::: Page

After last month’s vintage-inspired short films on critical thinking for kids comes this “Baloney Detection Kit” for grown-ups from the Richard Dawkins Foundation for Reason and Science and Skeptic Magazine editor Michael Shermer — a 10-point checklist for assessing the believability of a claim, covering everything from telling the difference between science (e.g., SETI) and pseudoscience (e.g., UFOlogy) to detecting personal agendas.

You want to have a mind that’s open enough to accept radical new ideas, but not so open that your brains fall out.”

The above sentiment in particular echoes this beautiful definition of science as “systematic wonder” driven by an osmosis of empirical rigor and imaginative whimsy.

The complete checklist:

  1. How reliable is the source of the claim?
  2. Does the source make similar claims?
  3. Have the claims been verified by somebody else?

::::::
::: Stored rows

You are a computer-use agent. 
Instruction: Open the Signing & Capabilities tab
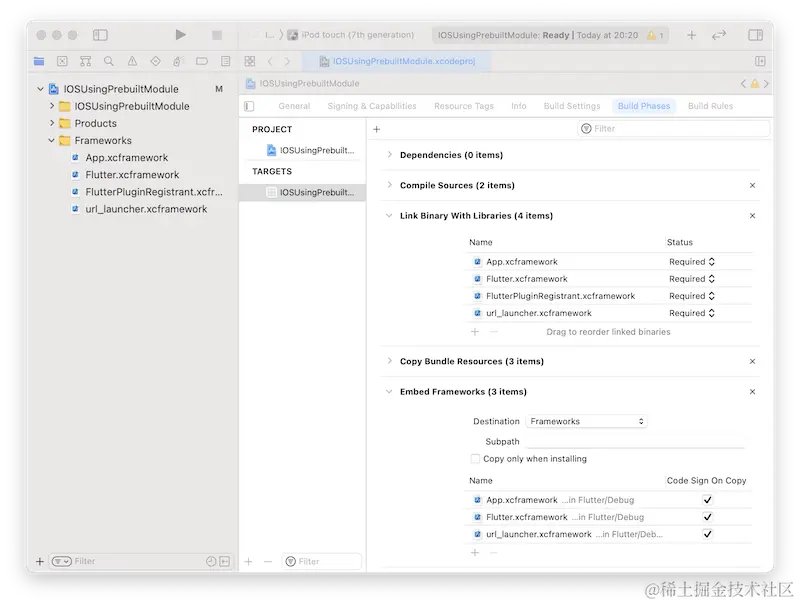pos(374,106)
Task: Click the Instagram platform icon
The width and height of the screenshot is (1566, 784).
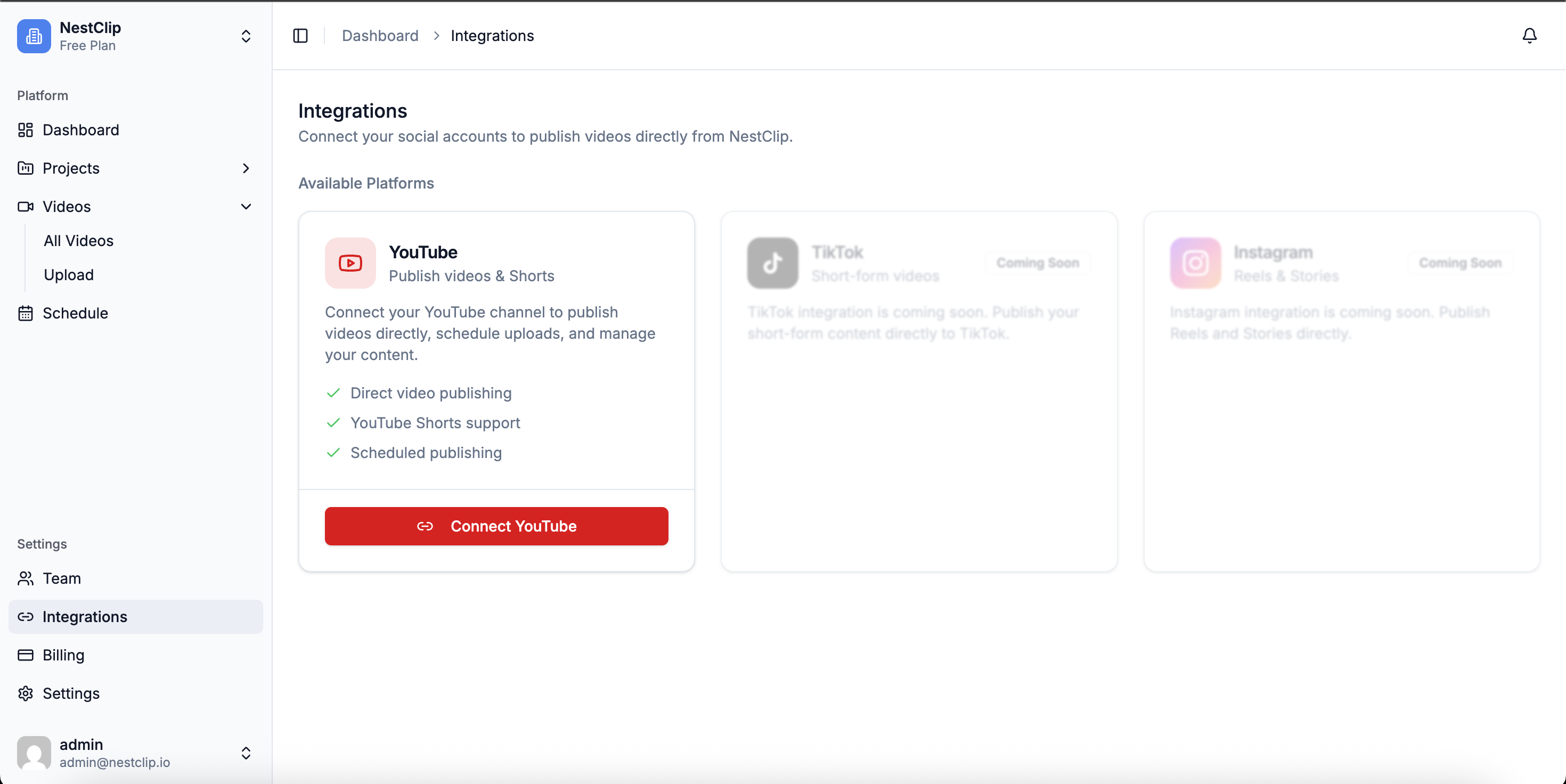Action: pos(1195,263)
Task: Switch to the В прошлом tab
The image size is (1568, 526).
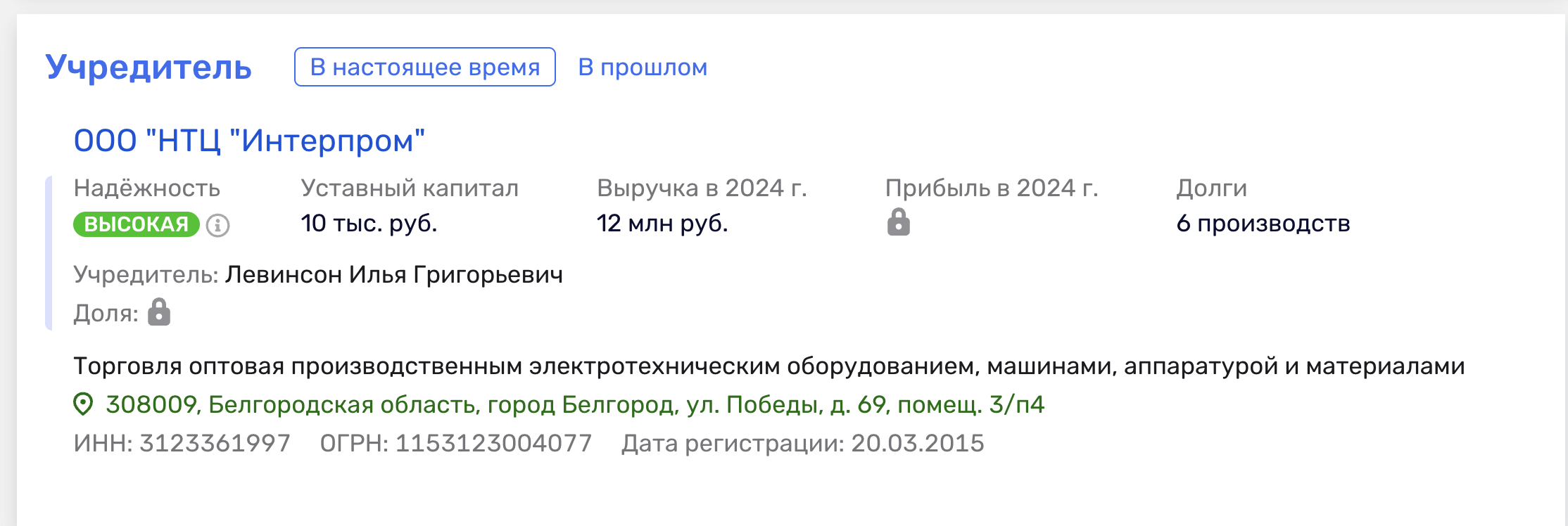Action: (x=643, y=68)
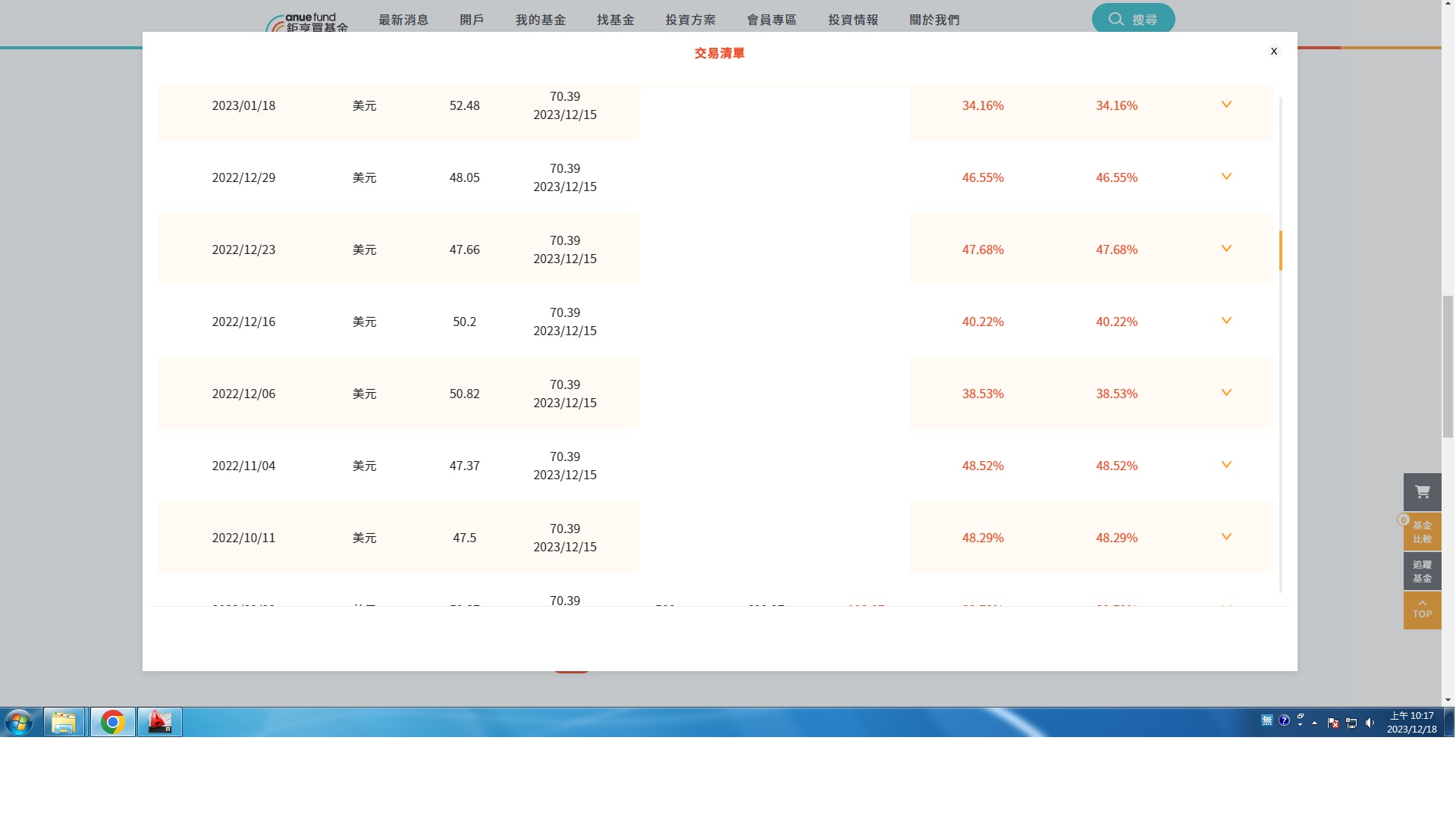This screenshot has height=819, width=1456.
Task: Open the 最新消息 menu
Action: point(403,20)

::::::

» **Direction**:
Reproduce the part of the Baloney Detection Kit excerpt between "The above sentiment" and "by somebody else?", inclusive. These records were taken from a separate source.

» **Answer to this problem**:
The above sentiment in particular echoes this beautiful definition of science as “systematic wonder” driven by an osmosis of empirical rigor and imaginative whimsy.

The complete checklist:

  1. How reliable is the source of the claim?
  2. Does the source make similar claims?
  3. Have the claims been verified by somebody else?